All of these evidences support the fact that the listening skills are not just options; they are prerequisites for a higher quality of communication and in the long run, an indicative factor of success. An organization composed of employees or members with good listening and communication skills are bound to succeed.
Conclusions
Based on the evidences presented in the paper, it is valid and acceptable to believe that listening skills are by far the most important communication elements to consider if the goal is to improve corporate performance and improve the overall quality of communication in the workplace. It has also been proven that a combination of listening and speaking skills, with greater emphasis in the former can be more effective in achieving corporate and individual goals.
This can actually be pretty easy to employ in the workplace. A bi-monthly or even a monthly allocation of time and resources for a seminar that aims to improve the listening skills of everyone in the workplace can already be effective enough. This is actually already being done by some of the biggest companies and organizations and results show that such step, to develop listening skills of employees, is really beneficial not only for the ones working inside the workplace but for the overall performance of the company in the market.

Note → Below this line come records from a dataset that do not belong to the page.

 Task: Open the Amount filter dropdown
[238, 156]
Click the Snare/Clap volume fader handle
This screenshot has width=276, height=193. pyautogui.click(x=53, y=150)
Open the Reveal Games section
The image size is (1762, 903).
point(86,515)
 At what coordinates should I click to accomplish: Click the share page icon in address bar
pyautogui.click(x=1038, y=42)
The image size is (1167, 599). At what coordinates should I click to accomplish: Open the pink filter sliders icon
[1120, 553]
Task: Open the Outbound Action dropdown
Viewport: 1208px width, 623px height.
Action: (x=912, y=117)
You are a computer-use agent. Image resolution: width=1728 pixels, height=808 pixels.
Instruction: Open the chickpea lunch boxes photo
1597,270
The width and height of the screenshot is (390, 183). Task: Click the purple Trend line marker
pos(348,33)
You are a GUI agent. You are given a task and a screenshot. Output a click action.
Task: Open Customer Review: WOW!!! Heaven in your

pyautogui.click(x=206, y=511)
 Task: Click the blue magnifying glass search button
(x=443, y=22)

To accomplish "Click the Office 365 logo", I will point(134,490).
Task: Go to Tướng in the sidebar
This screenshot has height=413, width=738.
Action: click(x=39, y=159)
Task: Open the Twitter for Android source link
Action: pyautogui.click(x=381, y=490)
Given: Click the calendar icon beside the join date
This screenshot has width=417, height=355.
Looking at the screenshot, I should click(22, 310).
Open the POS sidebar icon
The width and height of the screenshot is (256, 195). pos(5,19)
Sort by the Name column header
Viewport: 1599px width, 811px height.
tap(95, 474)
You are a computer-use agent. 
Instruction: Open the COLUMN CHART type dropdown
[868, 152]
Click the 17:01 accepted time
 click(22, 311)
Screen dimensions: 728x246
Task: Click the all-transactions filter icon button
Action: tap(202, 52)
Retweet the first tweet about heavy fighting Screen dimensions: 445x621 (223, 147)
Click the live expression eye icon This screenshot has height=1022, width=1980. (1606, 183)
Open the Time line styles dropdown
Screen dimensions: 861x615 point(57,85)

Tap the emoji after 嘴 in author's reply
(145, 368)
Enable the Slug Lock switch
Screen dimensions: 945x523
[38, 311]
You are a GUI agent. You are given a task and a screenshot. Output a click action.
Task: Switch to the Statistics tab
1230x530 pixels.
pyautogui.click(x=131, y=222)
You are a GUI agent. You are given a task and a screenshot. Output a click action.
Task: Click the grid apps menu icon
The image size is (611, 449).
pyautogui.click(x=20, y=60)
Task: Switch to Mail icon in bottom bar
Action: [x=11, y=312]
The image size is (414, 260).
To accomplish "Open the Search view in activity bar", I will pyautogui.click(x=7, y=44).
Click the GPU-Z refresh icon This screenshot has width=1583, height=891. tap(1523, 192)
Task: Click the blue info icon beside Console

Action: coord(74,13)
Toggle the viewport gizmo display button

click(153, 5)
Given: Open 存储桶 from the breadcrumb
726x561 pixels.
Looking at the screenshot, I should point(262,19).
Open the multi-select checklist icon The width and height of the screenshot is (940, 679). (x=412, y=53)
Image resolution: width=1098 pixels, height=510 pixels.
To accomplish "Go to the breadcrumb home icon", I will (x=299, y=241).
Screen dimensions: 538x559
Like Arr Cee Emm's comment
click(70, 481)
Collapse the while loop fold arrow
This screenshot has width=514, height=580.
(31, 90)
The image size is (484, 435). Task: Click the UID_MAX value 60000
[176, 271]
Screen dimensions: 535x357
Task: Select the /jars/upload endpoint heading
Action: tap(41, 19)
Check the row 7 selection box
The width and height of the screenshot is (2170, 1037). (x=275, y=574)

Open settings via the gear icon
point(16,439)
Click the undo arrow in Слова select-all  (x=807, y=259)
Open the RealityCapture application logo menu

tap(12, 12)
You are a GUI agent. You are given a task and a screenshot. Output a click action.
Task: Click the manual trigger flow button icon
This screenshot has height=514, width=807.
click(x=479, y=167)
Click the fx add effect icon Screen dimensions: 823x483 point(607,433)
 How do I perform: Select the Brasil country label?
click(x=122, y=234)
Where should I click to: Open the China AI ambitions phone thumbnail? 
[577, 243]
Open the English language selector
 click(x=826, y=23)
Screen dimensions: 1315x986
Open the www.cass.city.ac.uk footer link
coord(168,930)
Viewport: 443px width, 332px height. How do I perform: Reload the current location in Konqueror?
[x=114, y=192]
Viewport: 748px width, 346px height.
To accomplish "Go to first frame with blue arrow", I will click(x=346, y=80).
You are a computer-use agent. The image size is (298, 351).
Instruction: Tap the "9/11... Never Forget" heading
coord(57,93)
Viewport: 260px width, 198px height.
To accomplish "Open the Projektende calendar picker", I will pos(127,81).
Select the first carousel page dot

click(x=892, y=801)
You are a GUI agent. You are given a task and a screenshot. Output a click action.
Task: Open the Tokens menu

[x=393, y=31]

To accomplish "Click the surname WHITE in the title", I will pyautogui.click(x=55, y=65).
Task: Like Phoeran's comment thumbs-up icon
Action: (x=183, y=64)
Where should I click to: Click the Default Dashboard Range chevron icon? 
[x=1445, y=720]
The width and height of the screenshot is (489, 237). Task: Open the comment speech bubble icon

Another approach that workplace and office administrators may also try to use as a strategy is to organize the workplace in a way that will encourage free, unrestricted and open communication. An office room isolated from the rest by concrete walls sealed with locked doors and small windows clearly does not encourage development of listening and overall communication skills. An office workplace divided by semi-high walls or cubicles can actually do the trick.
Listening is indeed a very important part of communication. Listening is also a very important mechanism that enables an individual to learn a lot of things. Ever compared the level of learning that people with hearing impairments and people without hearing impairments have? Of course the people who are gifted with normal sense of hearing will be more effective listeners than those that are hearing-impaired.
It’s really clear that listening skills is the most important thing that workers cannot afford to neglect. It helps managers build a better workplace; it encourages teamwork, collaboration and better work results. But even so, it other skills that can also be utilized to increase the quality of communication in the workplace should never be neglected. These skills work hand in hand and compromising one cannot really do the trick and will always lead to poorer results (Fonseca, 2012).
Works Cited
Rodriguez, L. (2008). Communication in the Workplace. University of South Carolina Press.
Vlachoutsicos, C. (2011). How to Cultivate Engaged Employees. Harvard Business Review Vol. 89 Issue 9.
Rautalinko, E. (2004). Effects of Training Reflective Listening in a Corporate Setting. Journal of Business & Psychology Volume 18 Issue 3.
Harnet. (2010). Importance of Listening Skills in Professional Life. Journal of Applied Psychology.
Fonseca, B. (2012). Psychoanalytic Listening to A Company’s Employee. A work that is possible? International Forum of Psychoanalysis.